■ INFORMATION PROVIDED:
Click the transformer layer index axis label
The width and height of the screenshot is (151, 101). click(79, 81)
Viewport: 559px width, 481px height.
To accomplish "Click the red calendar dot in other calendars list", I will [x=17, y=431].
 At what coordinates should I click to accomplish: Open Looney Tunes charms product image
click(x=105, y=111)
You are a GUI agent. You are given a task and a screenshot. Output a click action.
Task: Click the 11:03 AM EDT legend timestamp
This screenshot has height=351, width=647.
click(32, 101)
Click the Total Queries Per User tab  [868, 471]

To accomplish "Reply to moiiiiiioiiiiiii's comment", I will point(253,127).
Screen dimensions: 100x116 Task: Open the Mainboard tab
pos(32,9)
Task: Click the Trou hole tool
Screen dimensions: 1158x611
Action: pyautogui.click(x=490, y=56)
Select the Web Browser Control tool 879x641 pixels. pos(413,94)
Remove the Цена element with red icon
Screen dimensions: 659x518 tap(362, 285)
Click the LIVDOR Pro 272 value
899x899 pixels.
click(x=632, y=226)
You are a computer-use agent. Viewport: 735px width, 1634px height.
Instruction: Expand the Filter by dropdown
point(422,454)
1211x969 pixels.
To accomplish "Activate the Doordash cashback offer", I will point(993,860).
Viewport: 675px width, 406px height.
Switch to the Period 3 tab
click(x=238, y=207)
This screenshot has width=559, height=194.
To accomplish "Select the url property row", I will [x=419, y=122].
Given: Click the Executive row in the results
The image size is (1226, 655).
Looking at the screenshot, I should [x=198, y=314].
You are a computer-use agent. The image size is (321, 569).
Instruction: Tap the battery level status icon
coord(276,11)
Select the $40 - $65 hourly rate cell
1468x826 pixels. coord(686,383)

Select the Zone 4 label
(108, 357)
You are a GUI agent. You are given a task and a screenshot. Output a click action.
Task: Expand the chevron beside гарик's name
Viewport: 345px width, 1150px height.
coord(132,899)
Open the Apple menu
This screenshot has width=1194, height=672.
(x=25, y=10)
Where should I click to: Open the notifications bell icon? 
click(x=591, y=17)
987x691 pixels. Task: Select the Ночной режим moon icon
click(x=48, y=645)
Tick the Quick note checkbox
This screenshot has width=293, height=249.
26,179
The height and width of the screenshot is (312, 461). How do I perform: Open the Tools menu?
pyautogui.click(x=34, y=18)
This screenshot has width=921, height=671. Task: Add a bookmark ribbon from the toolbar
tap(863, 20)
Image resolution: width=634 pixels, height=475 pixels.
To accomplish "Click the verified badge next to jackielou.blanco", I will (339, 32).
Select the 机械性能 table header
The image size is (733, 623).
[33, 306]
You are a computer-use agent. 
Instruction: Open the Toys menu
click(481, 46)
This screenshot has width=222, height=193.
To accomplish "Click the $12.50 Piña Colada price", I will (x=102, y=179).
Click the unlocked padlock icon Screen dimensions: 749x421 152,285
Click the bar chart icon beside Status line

■ GOAL OF THE EXERCISE:
Nothing in the entries may be left out; each line is to be output exactly.

■ RESPONSE TO THIS EXERCISE:
Click the transformer layer index axis label
The width and height of the screenshot is (151, 101). click(79, 81)
Viewport: 559px width, 481px height.
To accomplish "Click the red calendar dot in other calendars list", I will [x=17, y=431].
 At what coordinates should I click to accomplish: Open Looney Tunes charms product image
click(x=105, y=111)
You are a GUI agent. You are given a task and a screenshot. Output a click action.
Task: Click the 11:03 AM EDT legend timestamp
This screenshot has height=351, width=647.
click(32, 101)
Click the Total Queries Per User tab  [868, 471]

To accomplish "Reply to moiiiiiioiiiiiii's comment", I will point(253,127).
Screen dimensions: 100x116 Task: Open the Mainboard tab
pos(32,9)
Task: Click the Trou hole tool
Screen dimensions: 1158x611
Action: pyautogui.click(x=490, y=56)
Select the Web Browser Control tool 879x641 pixels. pos(413,94)
Remove the Цена element with red icon
Screen dimensions: 659x518 tap(362, 285)
Click the LIVDOR Pro 272 value
899x899 pixels.
click(x=632, y=226)
You are a computer-use agent. Viewport: 735px width, 1634px height.
Instruction: Expand the Filter by dropdown
point(422,454)
1211x969 pixels.
To accomplish "Activate the Doordash cashback offer", I will point(993,860).
Viewport: 675px width, 406px height.
Switch to the Period 3 tab
click(x=238, y=207)
This screenshot has width=559, height=194.
To accomplish "Select the url property row", I will [x=419, y=122].
Given: Click the Executive row in the results
The image size is (1226, 655).
Looking at the screenshot, I should [x=198, y=314].
You are a computer-use agent. The image size is (321, 569).
Instruction: Tap the battery level status icon
coord(276,11)
Select the $40 - $65 hourly rate cell
1468x826 pixels. coord(686,383)

Select the Zone 4 label
(108, 357)
You are a GUI agent. You are given a task and a screenshot. Output a click action.
Task: Expand the chevron beside гарик's name
Viewport: 345px width, 1150px height.
coord(132,899)
Open the Apple menu
This screenshot has width=1194, height=672.
(x=25, y=10)
Where should I click to: Open the notifications bell icon? 
click(x=591, y=17)
987x691 pixels. Task: Select the Ночной режим moon icon
click(x=48, y=645)
Tick the Quick note checkbox
This screenshot has width=293, height=249.
26,179
The height and width of the screenshot is (312, 461). How do I perform: Open the Tools menu?
pyautogui.click(x=34, y=18)
This screenshot has width=921, height=671. Task: Add a bookmark ribbon from the toolbar
tap(863, 20)
Image resolution: width=634 pixels, height=475 pixels.
To accomplish "Click the verified badge next to jackielou.blanco", I will (339, 32).
Select the 机械性能 table header
The image size is (733, 623).
[33, 306]
You are a computer-use agent. 
Instruction: Open the Toys menu
click(481, 46)
This screenshot has width=222, height=193.
To accomplish "Click the $12.50 Piña Colada price", I will (x=102, y=179).
Click the unlocked padlock icon Screen dimensions: 749x421 152,285
Click the bar chart icon beside Status line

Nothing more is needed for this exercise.